Dharun Ravi Agrees to Begin 30-Day Sentence May 31

 

Dharun Ravi, a 20-year-old former Rutgers University student, convicted on March 16 in a 2010 webcam spying case targeting his gay roommate, Tyler Clementi, has agreed to begin his 30-day jail sentence on May 31.

According to NJ.com, Ravi appeared in Superior Court in New Brunswick early in the morning on May 30 to tell Judge Glenn Berman that, despite a pending appeal of his conviction, he was willing to begin serving his sentence, which also includes 300 hours of community service, counseling on what the judge termed “cyberbullying” and “alternative lifestyles,” three years of probation, and a $10,000 fine.

Ravi’s attorney, Joseph Benedict, said his client would begin his community service after his jail time and initiate installment payments on his fine on August 1.

Ravi will spend his time in the Middlesex County jail –– not in a state prison –– and could be released after 20 days.

Steven Altman, another of Ravi’s attorneys, released a statement on the eve of the May 30 hearing offering the young man’s first formal apology for the spying events, which were followed several days later by the suicide of Clementi, an 18-year-old Rutgers freshman who jumped to his death from the George Washington Bridge.

“My behavior and actions, which at no time were motivated by hate, bigotry, prejudice, or desire to hurt, humiliate, or embarrass anyone, were nonetheless the wrong choices and decisions,” the statement read. “I apologize to everyone affected by those choices.” Ravi termed his actions “thoughtless, insensitive, immature, stupid, and childish choices.”

The jail time, ordered in a sentencing hearing on May 21, was based on concurrent 30-day sentences for six of the 24 counts on which Ravi was convicted.

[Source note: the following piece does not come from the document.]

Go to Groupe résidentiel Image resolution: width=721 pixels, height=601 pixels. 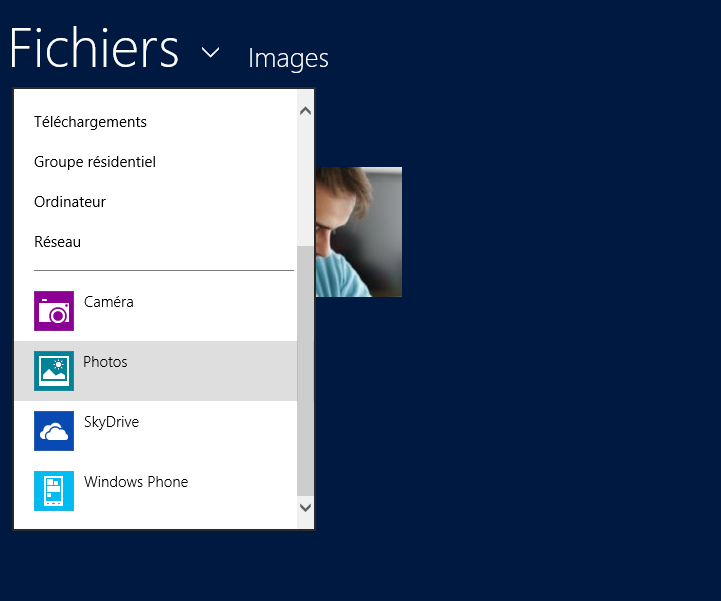[95, 162]
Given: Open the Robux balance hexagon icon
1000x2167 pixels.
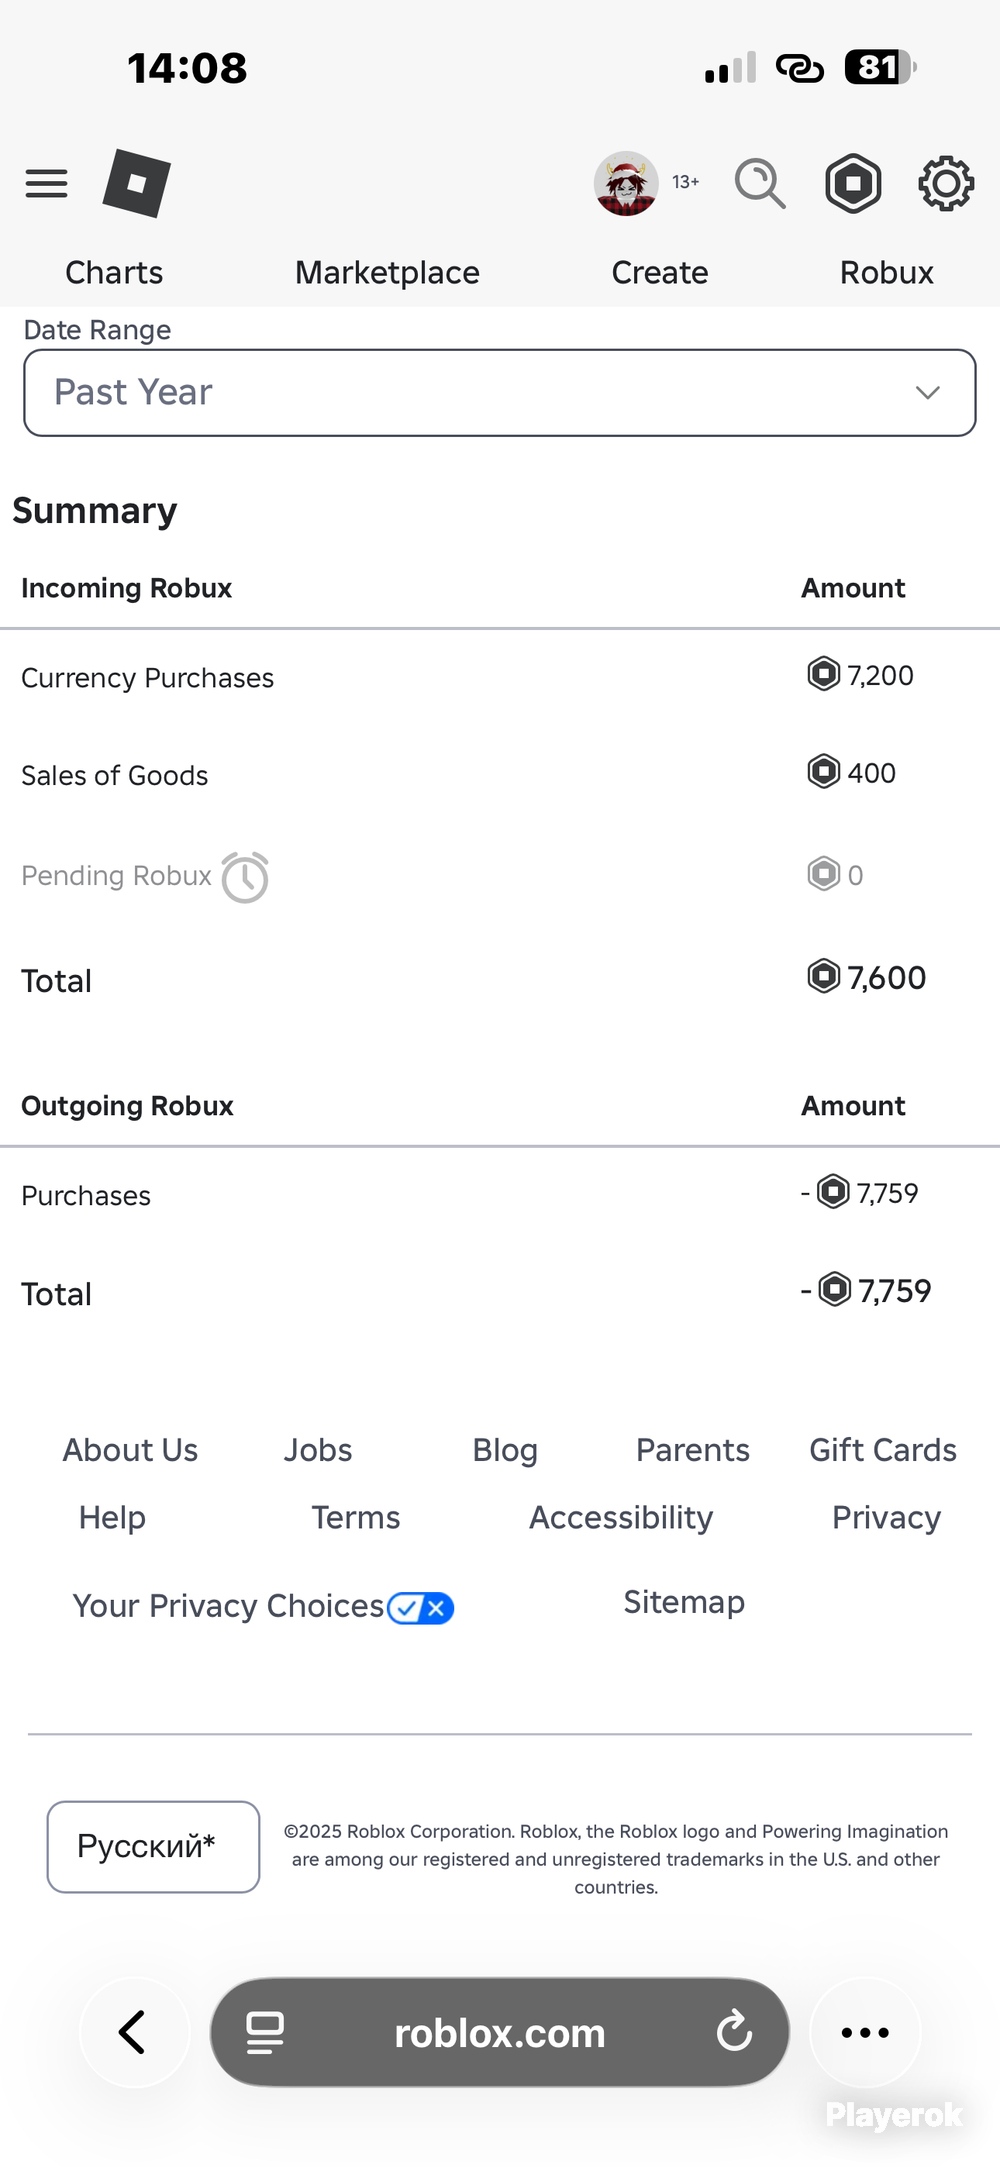Looking at the screenshot, I should tap(853, 183).
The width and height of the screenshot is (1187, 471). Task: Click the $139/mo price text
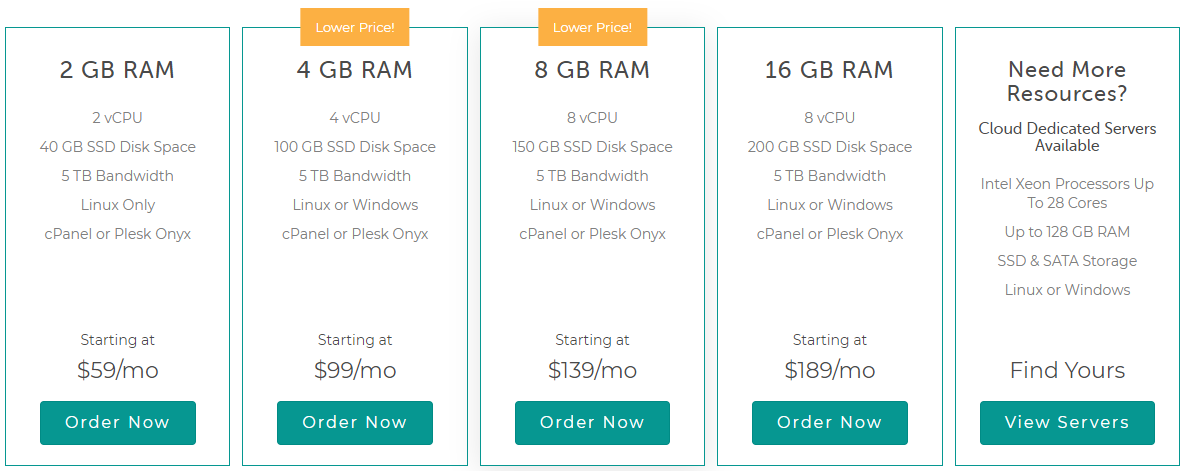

He was found guilty of multiple counts of invasion of privacy, bias intimidation, witness and evidence tampering, and evasion of apprehension.

Immediately after the sentence was handed down, the Middlesex County prosecutor announced plans to appeal Ravi’s sentence, arguing that it was “insufficient,” so the defendant could have deferred his jail time until the appeal was resolved.

“It's the only way I can get on with my life,” Ravi said in his written statement, explaining his decision to serve his time now.

Middlesex County Prosecutor Bruce J. Kaplan, in a May 21 statement, said that while his office “did not request the maximum period of incarceration for Dharun Ravi, it was expected that his conviction on multiple offenses of invading the privacy of two victims on two separate occasions, four counts of bias intimidation against Tyler Clementi, and the coverup of those crimes, would warrant more than a 30-day jail term. The imposition of this term is insufficient under the sentencing laws of this state, the facts that were determined by a jury, and long-standing appellate precedent. Consequently, this office will appeal the sentence.”

At the May 30 hearing, first assistant prosecutor Julia McClure said her office believes the defendant deserves five years in prison.

According to nj.com, Berman said, “I'll stand on belief that his conduct was wrong. But I don't believe it was hate-motivated.” He added, “I can’t find it in me to remand this gentleman to a state prison that houses such people convicted of murder, robbery, and rape.”

At the sentencing hearing nine days earlier, however, the judge was scathing in his comments about Ravi.

“I haven’t heard you apologize once,” he said. Berman noted that Ravi’s pre-sentencing letter also failed to acknowledge the seven charges related to his cover-up for which he was convicted.

Stating that the witness best able to describe Ravi’s behavior was dead, the judge pointed out that Clementi had called the defendant’s behavior “wildly inappropriate.” Berman did not allow the jury to hear those words, but said he could not put them out of his own mind in coming to a decision on sentencing.

The judge focused a good deal of attention on the steps Ravi took to evade law enforcement, describing that effort as “anything but isolated and spontaneous… This was a cold, calculated, and methodically conceived” plan.

During the trial, there was testimony that the videotaping captured images of Clementi kissing another man, identified only as M.B., who is now 32. Prosecutors introduced evidence that on 38 occasions in the days before his suicide, Clementi went online to look at a Ravi tweet saying he’d viewed his roommate “making out with a dude.”

The prosecutor also charged that Ravi deleted a Twitter post alerting others to a September 21 encounter between the two gay men, replacing it “with a false post on Twitter intended to mislead the investigation.” Evidence was presented showing that the defendant provided false information to investigators and attempted to persuade witnesses not to testify against him.

A star violin player from Ridgewood, New Jersey, Clementi was described, at the time of his suicide, as a shy young man who had only recently come out to his parents.

In his sentencing, Berman emphasized that Ravi was not convicted of contributing to Clementi’s death. He also said he would recommend that the defendant, an immigrant from India, not be deported, though he added that a final decision on that was not his, but rather to be made by federal immigration authorities.